We deal with emissions, for example, by requiring each car — even the cleanest models — to be tested every year or two. For dirty cars, that’s not often enough: A polluting car in need of repair can stay on the road for quite a while before anyone checks on it. But for owners of relatively clean cars, the vehicle emissions test is just a time-wasting formality. And all the while, it’s easy enough to monitor a vehicle’s emissions from the roadside as the car passes, which would let police pull over polluters as if they were speeders. The technology’s been around for decades. All that’s missing, apparently, is the political will, or maybe the creativity, to make it happen.

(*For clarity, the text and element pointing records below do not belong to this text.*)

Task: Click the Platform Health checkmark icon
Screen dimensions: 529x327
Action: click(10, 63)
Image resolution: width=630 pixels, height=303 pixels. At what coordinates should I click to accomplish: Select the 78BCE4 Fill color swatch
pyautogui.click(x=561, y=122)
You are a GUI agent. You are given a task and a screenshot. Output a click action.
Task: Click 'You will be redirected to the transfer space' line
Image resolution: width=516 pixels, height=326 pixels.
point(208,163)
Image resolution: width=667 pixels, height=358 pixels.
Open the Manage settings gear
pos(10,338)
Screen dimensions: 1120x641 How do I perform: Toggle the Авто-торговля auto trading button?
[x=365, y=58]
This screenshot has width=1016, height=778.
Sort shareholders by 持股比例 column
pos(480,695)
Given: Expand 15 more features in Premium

Of course, there’s plenty of reason to be cautious here. The most polluting cars tend to be owned by the most economically vulnerable among us; pulling them over for polluting would just add to their burdens. But here, too, Gladwell’s approach to "power law" problems might offer a solution: Offering free repairs, or letting the owner of a severely polluting vehicle trade it in for a non-polluting one at no cost, might well be cheaper than maintaining the existing vehicle inspection system. Of course, it hardly seems fair to deal with this sort of problem by handing out clean cars or free repairs; that’s a benefit that the rest of us certainly didn’t get. But for some things, fairness and efficiency don’t always go hand in hand; sometimes we have to choose one or the other.
(Oh, and just to be clear, I don’t know that I agree that .06 percent carbon monoxide is "negligible," as Gladwell says. For any individual car it may be. But there are an awful lot of cars out there, cumulatively producing an awful lot of CO. Even if you could get rid of the outliers, I’m sure that people who live near highways and busy streets would be grateful to get those emissions down.)